A complete copy of the entries, exactly as written, is the expected result.

**Records**
-*-
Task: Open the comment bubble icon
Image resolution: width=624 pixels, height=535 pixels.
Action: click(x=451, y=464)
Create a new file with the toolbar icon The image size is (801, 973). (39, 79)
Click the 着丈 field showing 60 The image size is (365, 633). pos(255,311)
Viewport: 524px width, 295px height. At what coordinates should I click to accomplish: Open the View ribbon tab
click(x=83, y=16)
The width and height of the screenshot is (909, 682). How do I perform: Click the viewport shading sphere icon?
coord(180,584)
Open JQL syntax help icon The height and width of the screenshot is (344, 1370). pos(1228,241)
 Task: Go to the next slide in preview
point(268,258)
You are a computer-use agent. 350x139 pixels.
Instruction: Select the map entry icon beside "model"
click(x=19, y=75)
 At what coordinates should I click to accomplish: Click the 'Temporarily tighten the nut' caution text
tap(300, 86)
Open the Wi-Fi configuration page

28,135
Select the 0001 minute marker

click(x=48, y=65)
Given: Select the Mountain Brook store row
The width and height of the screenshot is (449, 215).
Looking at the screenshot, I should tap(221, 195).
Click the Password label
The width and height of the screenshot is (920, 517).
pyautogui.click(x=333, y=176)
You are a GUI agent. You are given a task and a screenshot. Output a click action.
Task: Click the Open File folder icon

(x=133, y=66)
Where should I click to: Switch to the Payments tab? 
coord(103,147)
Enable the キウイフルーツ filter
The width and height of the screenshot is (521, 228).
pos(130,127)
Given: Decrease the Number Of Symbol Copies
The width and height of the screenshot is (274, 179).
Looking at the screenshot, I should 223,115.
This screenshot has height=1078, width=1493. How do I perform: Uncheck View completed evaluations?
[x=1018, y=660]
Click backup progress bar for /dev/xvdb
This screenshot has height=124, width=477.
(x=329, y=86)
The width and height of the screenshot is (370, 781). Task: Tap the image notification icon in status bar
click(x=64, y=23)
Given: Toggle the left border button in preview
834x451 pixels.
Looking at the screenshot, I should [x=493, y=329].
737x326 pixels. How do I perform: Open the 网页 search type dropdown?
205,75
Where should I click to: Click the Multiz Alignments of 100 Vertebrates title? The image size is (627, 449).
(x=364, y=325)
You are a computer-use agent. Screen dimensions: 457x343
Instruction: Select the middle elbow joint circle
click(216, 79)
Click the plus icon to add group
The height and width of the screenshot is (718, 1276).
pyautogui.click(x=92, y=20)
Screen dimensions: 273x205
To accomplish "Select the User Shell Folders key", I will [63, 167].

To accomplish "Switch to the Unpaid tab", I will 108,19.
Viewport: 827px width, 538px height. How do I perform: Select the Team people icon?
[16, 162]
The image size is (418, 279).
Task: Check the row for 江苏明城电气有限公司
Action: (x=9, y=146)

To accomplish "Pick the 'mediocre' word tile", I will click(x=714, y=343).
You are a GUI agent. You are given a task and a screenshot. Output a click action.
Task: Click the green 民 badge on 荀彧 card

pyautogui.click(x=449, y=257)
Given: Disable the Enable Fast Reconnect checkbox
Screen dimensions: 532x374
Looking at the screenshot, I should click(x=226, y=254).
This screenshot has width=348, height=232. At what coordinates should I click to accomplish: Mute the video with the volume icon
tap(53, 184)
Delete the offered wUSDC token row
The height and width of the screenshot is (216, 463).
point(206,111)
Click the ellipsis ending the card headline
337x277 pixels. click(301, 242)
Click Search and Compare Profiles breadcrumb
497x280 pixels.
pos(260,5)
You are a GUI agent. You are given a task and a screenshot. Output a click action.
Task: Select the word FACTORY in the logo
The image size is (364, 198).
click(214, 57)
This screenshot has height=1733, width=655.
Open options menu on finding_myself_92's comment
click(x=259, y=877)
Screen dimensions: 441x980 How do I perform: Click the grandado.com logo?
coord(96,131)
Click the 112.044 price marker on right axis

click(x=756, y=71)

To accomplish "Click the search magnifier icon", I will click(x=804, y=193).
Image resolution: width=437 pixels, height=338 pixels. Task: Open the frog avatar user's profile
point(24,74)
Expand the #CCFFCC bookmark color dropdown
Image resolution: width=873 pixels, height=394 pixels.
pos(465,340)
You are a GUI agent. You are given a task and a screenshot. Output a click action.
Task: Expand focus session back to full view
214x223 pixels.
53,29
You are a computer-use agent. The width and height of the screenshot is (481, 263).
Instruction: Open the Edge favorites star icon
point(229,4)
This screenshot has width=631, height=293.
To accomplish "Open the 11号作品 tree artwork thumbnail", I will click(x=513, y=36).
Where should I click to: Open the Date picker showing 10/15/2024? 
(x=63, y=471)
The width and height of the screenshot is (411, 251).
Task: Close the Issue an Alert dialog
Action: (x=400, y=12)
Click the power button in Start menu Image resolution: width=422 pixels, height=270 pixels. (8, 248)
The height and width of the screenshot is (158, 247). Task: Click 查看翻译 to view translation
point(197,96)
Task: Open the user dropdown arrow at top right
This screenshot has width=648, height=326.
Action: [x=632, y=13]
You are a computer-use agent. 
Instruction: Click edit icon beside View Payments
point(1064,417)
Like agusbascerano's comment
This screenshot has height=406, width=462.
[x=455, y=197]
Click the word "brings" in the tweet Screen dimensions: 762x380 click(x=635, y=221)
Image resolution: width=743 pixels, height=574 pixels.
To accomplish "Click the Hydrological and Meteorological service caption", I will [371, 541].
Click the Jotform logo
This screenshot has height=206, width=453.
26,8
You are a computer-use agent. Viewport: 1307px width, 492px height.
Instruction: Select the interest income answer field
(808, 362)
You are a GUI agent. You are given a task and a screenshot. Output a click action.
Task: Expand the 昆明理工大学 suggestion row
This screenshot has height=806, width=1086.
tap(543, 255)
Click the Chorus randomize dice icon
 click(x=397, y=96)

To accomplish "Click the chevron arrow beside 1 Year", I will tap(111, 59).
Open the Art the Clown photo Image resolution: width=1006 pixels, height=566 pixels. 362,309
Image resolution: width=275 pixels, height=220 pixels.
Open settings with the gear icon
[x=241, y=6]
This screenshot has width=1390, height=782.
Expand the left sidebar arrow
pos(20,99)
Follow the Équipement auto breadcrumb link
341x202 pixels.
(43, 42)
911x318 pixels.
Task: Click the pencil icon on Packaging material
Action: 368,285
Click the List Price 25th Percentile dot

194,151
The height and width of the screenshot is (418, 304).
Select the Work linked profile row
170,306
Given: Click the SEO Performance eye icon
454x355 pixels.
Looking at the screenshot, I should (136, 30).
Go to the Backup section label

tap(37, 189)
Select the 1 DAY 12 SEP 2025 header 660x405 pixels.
-*-
**Finished exercise**
Task: Open the comment bubble icon
Image resolution: width=624 pixels, height=535 pixels.
Action: click(x=451, y=464)
Create a new file with the toolbar icon The image size is (801, 973). (39, 79)
Click the 着丈 field showing 60 The image size is (365, 633). pos(255,311)
Viewport: 524px width, 295px height. At what coordinates should I click to accomplish: Open the View ribbon tab
click(x=83, y=16)
The width and height of the screenshot is (909, 682). How do I perform: Click the viewport shading sphere icon?
coord(180,584)
Open JQL syntax help icon The height and width of the screenshot is (344, 1370). pos(1228,241)
 Task: Go to the next slide in preview
point(268,258)
You are a computer-use agent. 350x139 pixels.
Instruction: Select the map entry icon beside "model"
click(x=19, y=75)
 At what coordinates should I click to accomplish: Click the 'Temporarily tighten the nut' caution text
tap(300, 86)
Open the Wi-Fi configuration page

28,135
Select the 0001 minute marker

click(x=48, y=65)
Given: Select the Mountain Brook store row
The width and height of the screenshot is (449, 215).
Looking at the screenshot, I should tap(221, 195).
Click the Password label
The width and height of the screenshot is (920, 517).
pyautogui.click(x=333, y=176)
You are a GUI agent. You are given a task and a screenshot. Output a click action.
Task: Click the Open File folder icon

(x=133, y=66)
Where should I click to: Switch to the Payments tab? 
coord(103,147)
Enable the キウイフルーツ filter
The width and height of the screenshot is (521, 228).
pos(130,127)
Given: Decrease the Number Of Symbol Copies
The width and height of the screenshot is (274, 179).
Looking at the screenshot, I should 223,115.
This screenshot has height=1078, width=1493. How do I perform: Uncheck View completed evaluations?
[x=1018, y=660]
Click backup progress bar for /dev/xvdb
This screenshot has height=124, width=477.
(x=329, y=86)
The width and height of the screenshot is (370, 781). Task: Tap the image notification icon in status bar
click(x=64, y=23)
Given: Toggle the left border button in preview
834x451 pixels.
Looking at the screenshot, I should [x=493, y=329].
737x326 pixels. How do I perform: Open the 网页 search type dropdown?
205,75
Where should I click to: Click the Multiz Alignments of 100 Vertebrates title? The image size is (627, 449).
(x=364, y=325)
You are a computer-use agent. Screen dimensions: 457x343
Instruction: Select the middle elbow joint circle
click(216, 79)
Click the plus icon to add group
The height and width of the screenshot is (718, 1276).
pyautogui.click(x=92, y=20)
Screen dimensions: 273x205
To accomplish "Select the User Shell Folders key", I will [63, 167].

To accomplish "Switch to the Unpaid tab", I will 108,19.
Viewport: 827px width, 538px height. How do I perform: Select the Team people icon?
[16, 162]
The image size is (418, 279).
Task: Check the row for 江苏明城电气有限公司
Action: (x=9, y=146)

To accomplish "Pick the 'mediocre' word tile", I will click(x=714, y=343).
You are a GUI agent. You are given a task and a screenshot. Output a click action.
Task: Click the green 民 badge on 荀彧 card

pyautogui.click(x=449, y=257)
Given: Disable the Enable Fast Reconnect checkbox
Screen dimensions: 532x374
Looking at the screenshot, I should click(x=226, y=254).
This screenshot has width=348, height=232. At what coordinates should I click to accomplish: Mute the video with the volume icon
tap(53, 184)
Delete the offered wUSDC token row
The height and width of the screenshot is (216, 463).
point(206,111)
Click the ellipsis ending the card headline
337x277 pixels. click(301, 242)
Click Search and Compare Profiles breadcrumb
497x280 pixels.
pos(260,5)
You are a GUI agent. You are given a task and a screenshot. Output a click action.
Task: Select the word FACTORY in the logo
The image size is (364, 198).
click(214, 57)
This screenshot has height=1733, width=655.
Open options menu on finding_myself_92's comment
click(x=259, y=877)
Screen dimensions: 441x980 How do I perform: Click the grandado.com logo?
coord(96,131)
Click the 112.044 price marker on right axis

click(x=756, y=71)

To accomplish "Click the search magnifier icon", I will click(x=804, y=193).
Image resolution: width=437 pixels, height=338 pixels. Task: Open the frog avatar user's profile
point(24,74)
Expand the #CCFFCC bookmark color dropdown
Image resolution: width=873 pixels, height=394 pixels.
pos(465,340)
You are a GUI agent. You are given a task and a screenshot. Output a click action.
Task: Expand focus session back to full view
214x223 pixels.
53,29
You are a computer-use agent. The width and height of the screenshot is (481, 263).
Instruction: Open the Edge favorites star icon
point(229,4)
This screenshot has width=631, height=293.
To accomplish "Open the 11号作品 tree artwork thumbnail", I will click(x=513, y=36).
Where should I click to: Open the Date picker showing 10/15/2024? 
(x=63, y=471)
The width and height of the screenshot is (411, 251).
Task: Close the Issue an Alert dialog
Action: (x=400, y=12)
Click the power button in Start menu Image resolution: width=422 pixels, height=270 pixels. (8, 248)
The height and width of the screenshot is (158, 247). Task: Click 查看翻译 to view translation
point(197,96)
Task: Open the user dropdown arrow at top right
This screenshot has width=648, height=326.
Action: [x=632, y=13]
You are a computer-use agent. 
Instruction: Click edit icon beside View Payments
point(1064,417)
Like agusbascerano's comment
This screenshot has height=406, width=462.
[x=455, y=197]
Click the word "brings" in the tweet Screen dimensions: 762x380 click(x=635, y=221)
Image resolution: width=743 pixels, height=574 pixels.
To accomplish "Click the Hydrological and Meteorological service caption", I will [371, 541].
Click the Jotform logo
This screenshot has height=206, width=453.
26,8
You are a computer-use agent. Viewport: 1307px width, 492px height.
Instruction: Select the interest income answer field
(808, 362)
You are a GUI agent. You are given a task and a screenshot. Output a click action.
Task: Expand the 昆明理工大学 suggestion row
This screenshot has height=806, width=1086.
tap(543, 255)
Click the Chorus randomize dice icon
 click(x=397, y=96)

To accomplish "Click the chevron arrow beside 1 Year", I will tap(111, 59).
Open the Art the Clown photo Image resolution: width=1006 pixels, height=566 pixels. 362,309
Image resolution: width=275 pixels, height=220 pixels.
Open settings with the gear icon
[x=241, y=6]
This screenshot has width=1390, height=782.
Expand the left sidebar arrow
pos(20,99)
Follow the Équipement auto breadcrumb link
341x202 pixels.
(43, 42)
911x318 pixels.
Task: Click the pencil icon on Packaging material
Action: 368,285
Click the List Price 25th Percentile dot

194,151
The height and width of the screenshot is (418, 304).
Select the Work linked profile row
170,306
Given: Click the SEO Performance eye icon
454x355 pixels.
Looking at the screenshot, I should (136, 30).
Go to the Backup section label

tap(37, 189)
Select the 1 DAY 12 SEP 2025 header 660x405 pixels.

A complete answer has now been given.